> _WHAT THIS TASK INVOLVES_
Exactly as written, write out the lines below from the first to the one containing "Screen dimensions: 1196x676", inclusive. Pictures do not belong in the copy.

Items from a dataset

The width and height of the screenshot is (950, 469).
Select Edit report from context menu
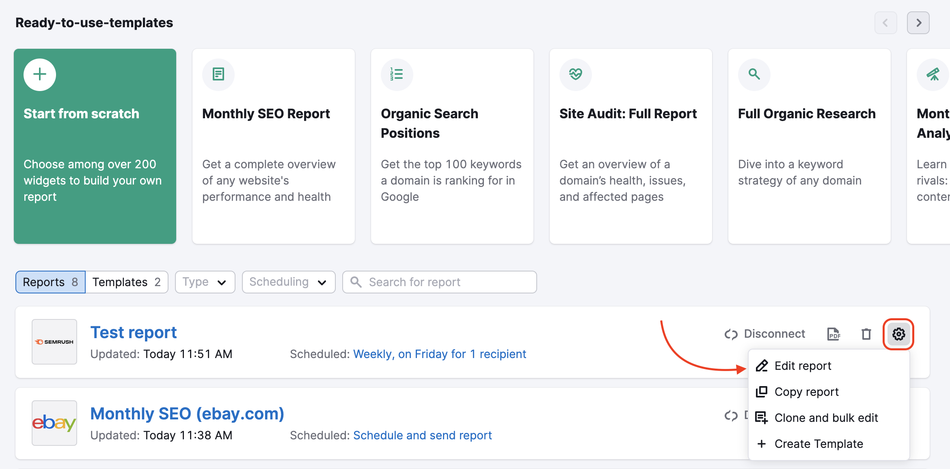pyautogui.click(x=802, y=365)
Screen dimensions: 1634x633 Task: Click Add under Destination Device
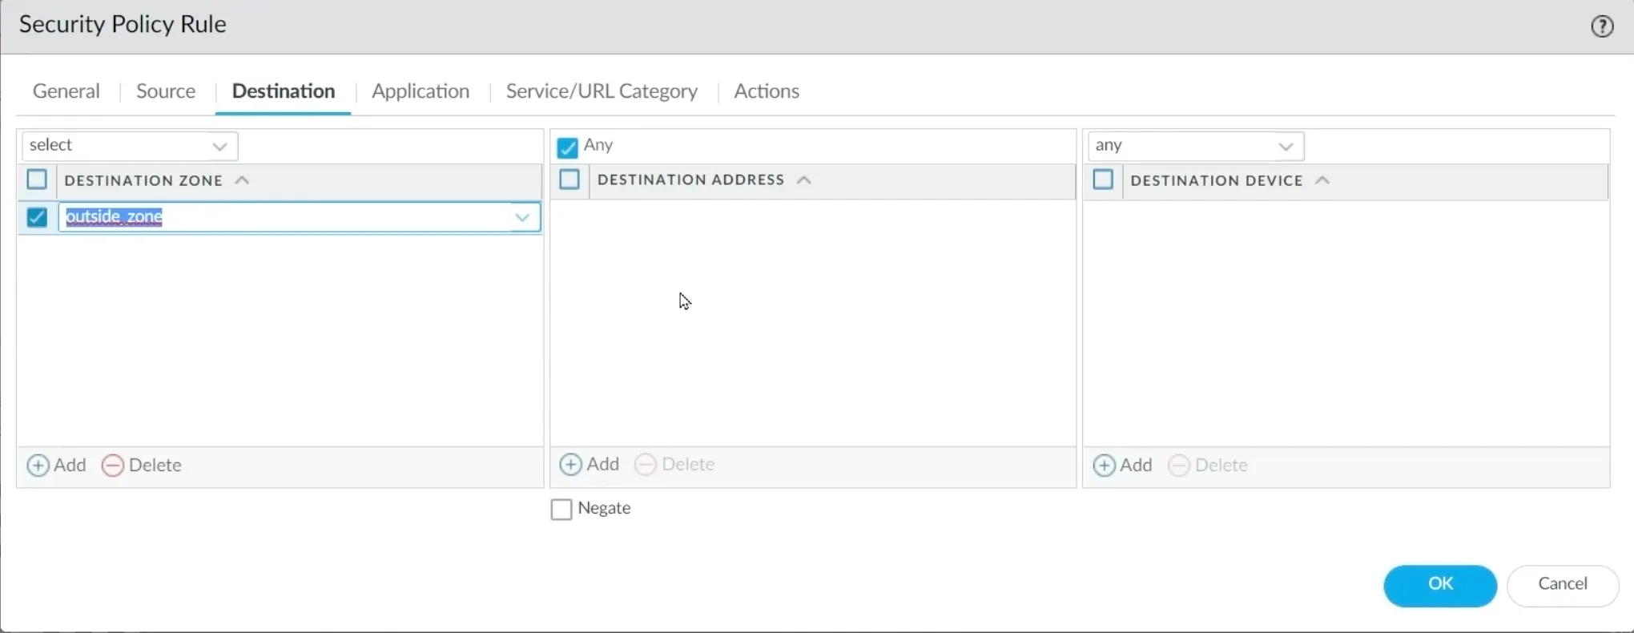point(1122,466)
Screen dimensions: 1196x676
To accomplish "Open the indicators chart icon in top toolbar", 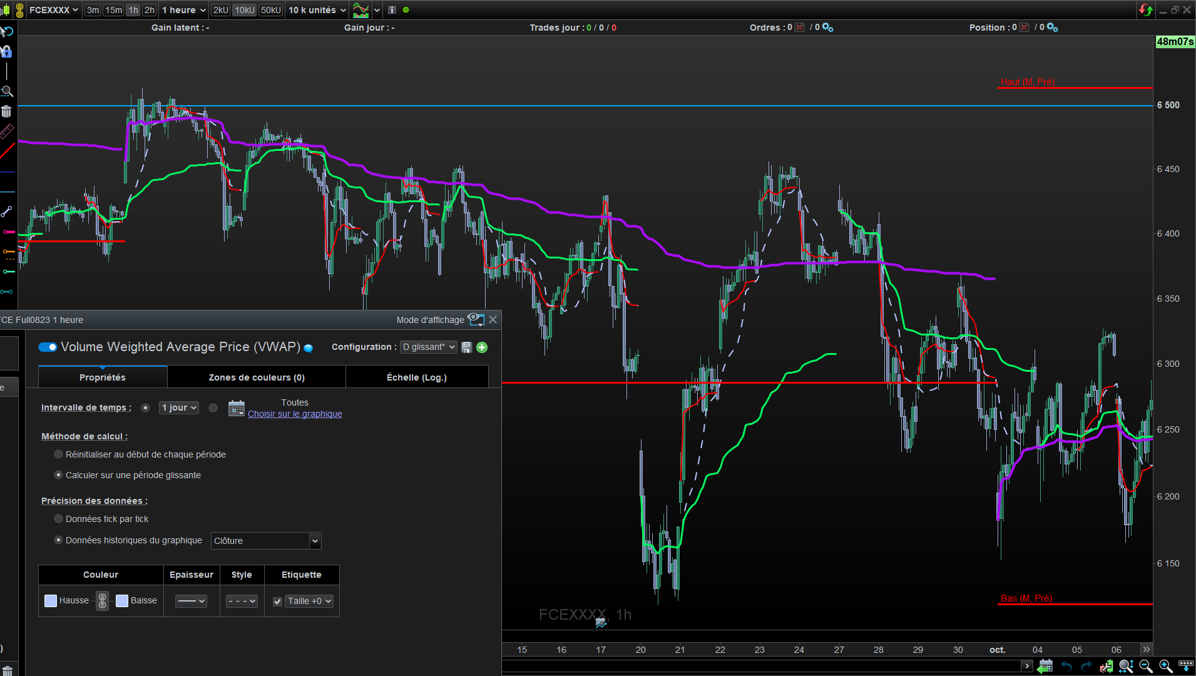I will [x=360, y=10].
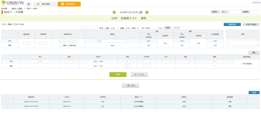Expand the 勤務先 mtest dropdown
The width and height of the screenshot is (261, 117).
tap(112, 41)
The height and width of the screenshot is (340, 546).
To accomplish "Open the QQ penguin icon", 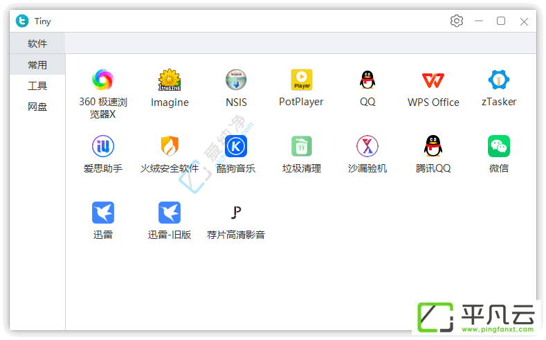I will pyautogui.click(x=367, y=80).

> _ANSWER TO THE PROBLEM_
The width and height of the screenshot is (950, 469).
Select Edit report from context menu
pyautogui.click(x=802, y=365)
Screen dimensions: 1634x633 Task: Click Add under Destination Device
point(1122,466)
Screen dimensions: 1196x676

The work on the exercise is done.